The d'Alembert's principle is employed to reformulate the dynamic problem into an equivalent set of static problems suitable for processing by the FEM solver, a procedure commonly referred to as a "quasi-static" simulation1. The MbD solver provides the joint forces and torques, as well as the position, velocity and acceleration vectors defined at the origin coordinate system2 of each part in the assembly. These MbD joint forces and torques are distributed as Concentrated LOADs (CLOADs)3, following a sinusoidal profile; across the appropriate FEM nodes located on the bearing surfaces of each part.
The mass of each volume element in the FEM mesh is determined from its volume and the user-prescribed material density. The total acceleration at the center of mass of each volume element is obtained as the sum of the centripetal, transverse, and translational contributions. Subsequently, the d'Alembert forces4 for each volume element are computed as the negative product of total accelerations at element center of mass (CM) and the corresponding element masses.
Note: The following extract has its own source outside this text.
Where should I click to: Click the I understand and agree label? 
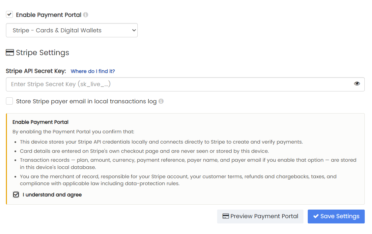point(52,195)
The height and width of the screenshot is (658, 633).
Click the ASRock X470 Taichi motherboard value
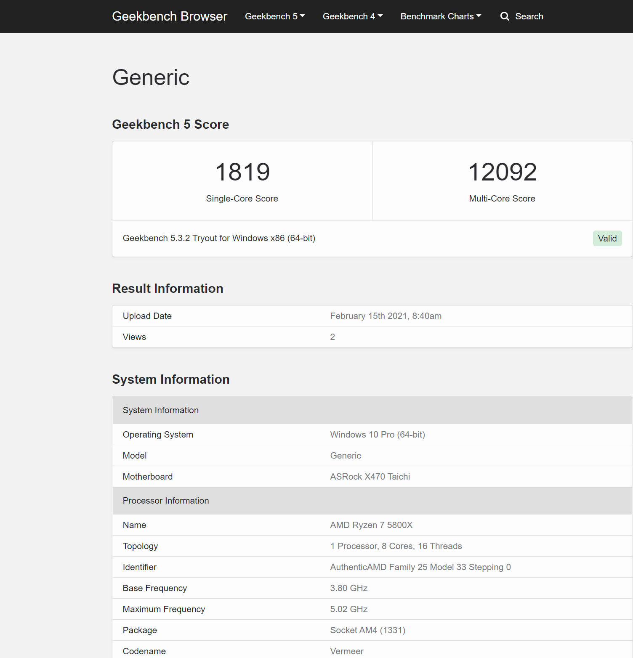click(x=370, y=477)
The videos below depict the distribution of the joint forces among the FEM nodes, as well as the weight and d'Alembert force vectors at the center of mass of each FEM mesh volume element (tetrahedrons in this example). Joint FEM loads and d'Alembert forces are shown using red lines. Weight vectors are depicted by white lines5.
As mentioned, the pin is grounded. For the FEM simulation, all the nodes belonging to the top and bottom circular faces of the pin are grounded.
In the videos below, the weight and d'Alembert force vectors are shown only for a representative sample of all the volume elements in the mesh. This facillitates the visualization of the joint force FEM loads. These loads are applied in compression, to the adequate nodes of the bearing surfaces. The heads of the arrows are depicted by a white line.